Mubadalah.id – Anggota Dewan Perwakilan Daerah Republik Indonesia, Gusti Ratu Kanjeng Hemas, menyoroti tingginya angka kekerasan terhadap perempuan di Indonesia dalam Dialog Publik Halaqah Kubra Kongres Ulama Perempuan Indonesia (KUPI) di UIN Sunan Kalijaga, Yogyakarta, Jumat (12/12/2025).
Dalam forum tersebut, GKR Hemas mengutip Catatan Tahunan Komnas Perempuan 2024 yang mencatat sebanyak 445.500 kasus kekerasan terhadap perempuan. Menurutnya, angka tersebut tidak boleh dianggap sebagai kondisi yang normal dalam kehidupan berbangsa dan bernegara.
“Bentuk kekerasan yang paling banyak adalah kekerasan seksual, psikis, fisik, dan ekonomi. Bahkan 61 persen perkara di Pengadilan Agama masih berkaitan dengan kekerasan dalam rumah tangga,” ujarnya.
Ia menegaskan bahwa data tersebut menunjukkan urgensi pendekatan keagamaan yang berpihak pada korban dan memuliakan perempuan. Dalam konteks ini, GKR Hemas menilai KUPI memiliki peran penting dalam menghadirkan tafsir dan pandangan keagamaan yang menolak segala bentuk kekerasan.
Selain kekerasan fisik dan domestik, GKR Hemas juga menyinggung meningkatnya kekerasan berbasis gender online (KBGO). Ia menyebut isu tersebut menjadi perhatian serius dalam berbagai forum perempuan, termasuk dialog-dialog nasional yang melibatkan organisasi perempuan di Senayan.
Menurutnya, isu kekerasan terhadap perempuan harus terus dibahas di ruang publik agar persoalan di lapangan dapat terpetakan dengan baik dan ditindaklanjuti melalui kebijakan yang responsif gender.
GKR Hemas mengapresiasi peran KUPI dalam mendorong lahirnya Undang-Undang Tindak Pidana Kekerasan Seksual (TPKS). Serta kontribusinya terhadap perubahan Undang-Undang Nomor 16 Tahun 2019 tentang pendewasaan usia perkawinan.
Kemudian, Ia menilai fatwa-fatwa dan produk pengetahuan yang KUPI hasilkan telah memberi kontribusi nyata bagi perlindungan perempuan di Indonesia. Oleh karena itu, kerja-kerja ulama perempuan perlu terus kita perkuat melalui dukungan negara dan lembaga legislatif.
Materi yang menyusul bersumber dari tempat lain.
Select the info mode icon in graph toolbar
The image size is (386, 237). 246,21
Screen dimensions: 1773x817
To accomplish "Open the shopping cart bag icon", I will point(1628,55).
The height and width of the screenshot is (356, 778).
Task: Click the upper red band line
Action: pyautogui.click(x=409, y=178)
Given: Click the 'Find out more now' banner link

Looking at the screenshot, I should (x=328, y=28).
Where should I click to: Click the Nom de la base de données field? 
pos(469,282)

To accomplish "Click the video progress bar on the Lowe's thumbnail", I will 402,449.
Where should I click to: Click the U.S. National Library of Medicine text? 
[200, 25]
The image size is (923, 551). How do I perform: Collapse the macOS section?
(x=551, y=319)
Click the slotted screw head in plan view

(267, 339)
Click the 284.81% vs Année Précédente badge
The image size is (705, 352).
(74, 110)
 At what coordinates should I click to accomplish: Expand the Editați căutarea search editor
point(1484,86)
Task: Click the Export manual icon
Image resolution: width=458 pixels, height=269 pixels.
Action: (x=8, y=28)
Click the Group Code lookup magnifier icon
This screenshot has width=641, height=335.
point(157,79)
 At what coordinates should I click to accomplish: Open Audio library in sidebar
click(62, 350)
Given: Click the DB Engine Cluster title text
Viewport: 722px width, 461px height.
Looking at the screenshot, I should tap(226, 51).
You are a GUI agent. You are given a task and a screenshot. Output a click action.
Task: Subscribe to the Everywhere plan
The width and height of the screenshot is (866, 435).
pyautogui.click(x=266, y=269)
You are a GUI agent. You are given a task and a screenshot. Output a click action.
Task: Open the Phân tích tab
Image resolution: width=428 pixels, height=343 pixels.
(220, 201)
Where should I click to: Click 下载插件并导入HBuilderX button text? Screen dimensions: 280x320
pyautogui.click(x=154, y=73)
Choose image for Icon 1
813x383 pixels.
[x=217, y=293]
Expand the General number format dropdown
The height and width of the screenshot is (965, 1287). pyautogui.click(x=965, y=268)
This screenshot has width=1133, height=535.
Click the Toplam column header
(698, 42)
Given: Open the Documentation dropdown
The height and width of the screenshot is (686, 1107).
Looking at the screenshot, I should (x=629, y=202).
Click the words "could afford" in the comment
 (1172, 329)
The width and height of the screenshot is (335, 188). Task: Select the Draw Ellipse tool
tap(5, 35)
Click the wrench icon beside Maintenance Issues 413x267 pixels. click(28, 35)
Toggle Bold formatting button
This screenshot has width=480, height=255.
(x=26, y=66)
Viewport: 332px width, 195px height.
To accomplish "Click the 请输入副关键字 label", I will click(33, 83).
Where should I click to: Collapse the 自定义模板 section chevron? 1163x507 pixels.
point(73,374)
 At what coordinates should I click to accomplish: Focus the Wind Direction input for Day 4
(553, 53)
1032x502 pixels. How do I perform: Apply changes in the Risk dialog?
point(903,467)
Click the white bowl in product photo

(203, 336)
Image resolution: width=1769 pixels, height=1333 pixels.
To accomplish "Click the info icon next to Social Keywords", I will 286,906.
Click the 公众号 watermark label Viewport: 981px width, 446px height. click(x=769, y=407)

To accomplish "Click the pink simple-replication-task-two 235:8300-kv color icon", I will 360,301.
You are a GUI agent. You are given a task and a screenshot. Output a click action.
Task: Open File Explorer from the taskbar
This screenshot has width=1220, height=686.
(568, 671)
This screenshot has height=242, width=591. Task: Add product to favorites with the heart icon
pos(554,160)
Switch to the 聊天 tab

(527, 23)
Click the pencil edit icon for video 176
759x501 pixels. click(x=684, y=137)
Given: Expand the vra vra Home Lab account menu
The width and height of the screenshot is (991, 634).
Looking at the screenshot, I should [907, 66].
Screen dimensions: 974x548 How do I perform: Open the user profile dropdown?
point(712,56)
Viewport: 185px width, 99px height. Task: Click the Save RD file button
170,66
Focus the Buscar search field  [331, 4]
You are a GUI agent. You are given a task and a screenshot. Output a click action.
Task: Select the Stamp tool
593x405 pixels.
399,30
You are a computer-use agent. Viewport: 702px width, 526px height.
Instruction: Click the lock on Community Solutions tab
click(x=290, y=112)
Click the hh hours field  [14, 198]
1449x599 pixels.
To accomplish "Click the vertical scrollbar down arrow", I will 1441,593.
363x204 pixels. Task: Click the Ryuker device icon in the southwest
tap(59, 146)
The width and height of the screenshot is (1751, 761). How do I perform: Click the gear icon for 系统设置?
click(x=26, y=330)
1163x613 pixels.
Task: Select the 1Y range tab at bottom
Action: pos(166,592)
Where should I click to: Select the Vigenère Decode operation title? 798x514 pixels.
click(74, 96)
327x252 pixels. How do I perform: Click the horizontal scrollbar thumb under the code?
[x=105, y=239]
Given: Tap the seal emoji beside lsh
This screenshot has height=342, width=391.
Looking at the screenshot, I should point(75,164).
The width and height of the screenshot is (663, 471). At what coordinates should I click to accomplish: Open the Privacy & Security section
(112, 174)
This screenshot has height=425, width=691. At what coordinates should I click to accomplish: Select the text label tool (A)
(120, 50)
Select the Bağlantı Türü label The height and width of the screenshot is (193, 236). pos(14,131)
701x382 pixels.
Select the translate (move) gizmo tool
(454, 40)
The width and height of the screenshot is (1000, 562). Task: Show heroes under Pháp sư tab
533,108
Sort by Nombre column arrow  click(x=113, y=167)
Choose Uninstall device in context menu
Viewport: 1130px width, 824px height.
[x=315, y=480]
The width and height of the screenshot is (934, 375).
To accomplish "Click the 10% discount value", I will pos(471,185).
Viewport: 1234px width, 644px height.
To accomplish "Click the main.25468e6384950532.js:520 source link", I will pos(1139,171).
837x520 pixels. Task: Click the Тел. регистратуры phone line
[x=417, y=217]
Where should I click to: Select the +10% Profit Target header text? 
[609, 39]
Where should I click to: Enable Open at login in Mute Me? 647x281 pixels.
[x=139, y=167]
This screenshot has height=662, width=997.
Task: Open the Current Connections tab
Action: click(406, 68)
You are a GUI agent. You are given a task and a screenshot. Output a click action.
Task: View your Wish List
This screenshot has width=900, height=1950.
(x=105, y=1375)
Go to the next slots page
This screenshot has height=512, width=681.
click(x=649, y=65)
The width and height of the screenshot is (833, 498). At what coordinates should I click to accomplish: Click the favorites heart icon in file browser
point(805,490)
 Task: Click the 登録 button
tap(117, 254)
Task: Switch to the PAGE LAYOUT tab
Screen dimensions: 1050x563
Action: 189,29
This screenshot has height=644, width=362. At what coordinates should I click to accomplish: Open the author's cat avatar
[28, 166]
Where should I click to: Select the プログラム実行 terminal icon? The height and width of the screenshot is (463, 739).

Halaqah Kubra KUPI menjadi ruang refleksi bersama bagi ulama perempuan, akademisi, dan aktivis untuk merumuskan langkah strategis menghadapi persoalan kekerasan berbasis gender. GKR Hemas berharap forum ini dapat memperkuat sinergi antara gerakan masyarakat sipil dan kebijakan negara.